A painting depicting the entrapment of one of the horses found in the pits. Wolves and a cat are sneaking in for the kill, only to be later entrapped themselves
    “It is kind of surprising to find out what kinds of insects did this damage to the bones,” Blaire Van Valkenburg, a paleontologist at UCLA stated. It is also noteworthy that a human skeleton was found in the tar pits, referred to as La Brea Woman, who was 17 to 25 years of age when trapped in the tar some 10,000 years ago.
    The point is, there are three very important issues at hand here: 1) The horse mentioned earlier found in the tar pits; 2) A human skeleton found in the pits during the same time period; 3) A llama found there, considered to be the forerunner of the llamas that later migrated to South America in the Great American Interchange (the latter being the period when Panama became connected to South America). Since these periods coincide with occupation of the Americas after the Flood, and at the time of the rising of Panama above the ocean surface, it can be placed in the time frame of the Nephite nation as illustrated in several earlier posts.
La Brea Woman replica skull on display in the Santa Barbara Museum of Natural History
    The fact that people lived at the time of these fossils cannot be disputed, since a woman’s bones were found in the same environment. And also is the fact that North America animals did not show up in South America (and vica versa) prior to when the Panama connected occurred also places this event during the time of the Nephite nation.
    The American bison (bison bison) is claimed to have not evolved or existed prior to 5,000 to 10,000 years ago.
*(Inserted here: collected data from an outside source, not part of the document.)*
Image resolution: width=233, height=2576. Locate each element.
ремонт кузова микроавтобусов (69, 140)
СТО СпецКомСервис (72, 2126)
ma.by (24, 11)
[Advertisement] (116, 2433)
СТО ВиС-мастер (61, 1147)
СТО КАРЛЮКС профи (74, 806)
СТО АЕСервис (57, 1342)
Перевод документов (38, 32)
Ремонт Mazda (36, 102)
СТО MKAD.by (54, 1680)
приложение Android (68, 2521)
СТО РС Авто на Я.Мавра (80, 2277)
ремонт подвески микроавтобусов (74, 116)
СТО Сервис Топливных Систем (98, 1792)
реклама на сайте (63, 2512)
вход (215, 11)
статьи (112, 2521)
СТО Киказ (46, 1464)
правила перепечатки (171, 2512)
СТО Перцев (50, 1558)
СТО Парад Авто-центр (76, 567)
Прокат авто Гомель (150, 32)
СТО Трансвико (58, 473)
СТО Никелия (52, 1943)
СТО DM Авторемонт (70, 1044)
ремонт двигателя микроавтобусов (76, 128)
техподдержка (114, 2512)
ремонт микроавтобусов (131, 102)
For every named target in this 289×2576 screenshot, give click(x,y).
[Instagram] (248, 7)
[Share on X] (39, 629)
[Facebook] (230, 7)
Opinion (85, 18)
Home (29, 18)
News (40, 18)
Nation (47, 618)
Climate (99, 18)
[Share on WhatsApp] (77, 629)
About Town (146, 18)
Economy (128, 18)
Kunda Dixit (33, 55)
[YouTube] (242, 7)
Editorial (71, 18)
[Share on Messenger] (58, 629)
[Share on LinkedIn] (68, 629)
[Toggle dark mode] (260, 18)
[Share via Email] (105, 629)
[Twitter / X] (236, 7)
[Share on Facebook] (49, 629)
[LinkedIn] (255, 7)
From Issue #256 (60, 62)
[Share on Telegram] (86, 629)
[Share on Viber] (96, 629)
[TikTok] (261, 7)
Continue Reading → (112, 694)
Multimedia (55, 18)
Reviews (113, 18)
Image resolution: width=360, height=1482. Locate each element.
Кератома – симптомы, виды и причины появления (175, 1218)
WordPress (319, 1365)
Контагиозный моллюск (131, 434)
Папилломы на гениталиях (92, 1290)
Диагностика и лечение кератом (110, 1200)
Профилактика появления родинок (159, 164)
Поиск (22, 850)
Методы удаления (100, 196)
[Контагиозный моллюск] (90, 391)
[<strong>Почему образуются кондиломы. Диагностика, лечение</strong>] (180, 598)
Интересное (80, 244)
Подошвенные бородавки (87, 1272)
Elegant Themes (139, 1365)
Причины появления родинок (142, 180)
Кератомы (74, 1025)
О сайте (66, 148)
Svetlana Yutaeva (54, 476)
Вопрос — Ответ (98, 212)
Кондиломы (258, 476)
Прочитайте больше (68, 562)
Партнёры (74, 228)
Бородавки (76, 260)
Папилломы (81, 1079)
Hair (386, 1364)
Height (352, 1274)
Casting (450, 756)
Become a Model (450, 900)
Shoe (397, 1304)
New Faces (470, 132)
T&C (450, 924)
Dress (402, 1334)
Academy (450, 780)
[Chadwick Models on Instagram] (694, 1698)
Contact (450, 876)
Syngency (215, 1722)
It seems when you cut through all the evolutionary dating and get to the heart of the matter, these animals and people all seem to have a very recent time existence. For those who accept Moses time frame of the creation and earth’s existence as described in Genesis and the Pearl of Great Price, again, this coincides with the Nephite nation in the Americas.
Those animals that were not taken on the Ark died in the Flood. “All flesh died that moved upon the earth, both of fowl, and of cattle, and of beast, and of every creeping thing that creepeth upon the earth, and every man“ (Genesis 7:21)
    The one thing we have to be careful of as readers of the scriptural record is that all animals all over the world became extinct in 2344 B.C. as the Flood waters rose about the mountain tops. What animals Noah had on the Ark are those that were available to repopulate the animal kingdom—this is a fact you will never find in any scientific community, magazine, discussion or article. It does, however, inarguably change the entire concept of animal kingdom, phylum, class or order, etc. as now known in zoology.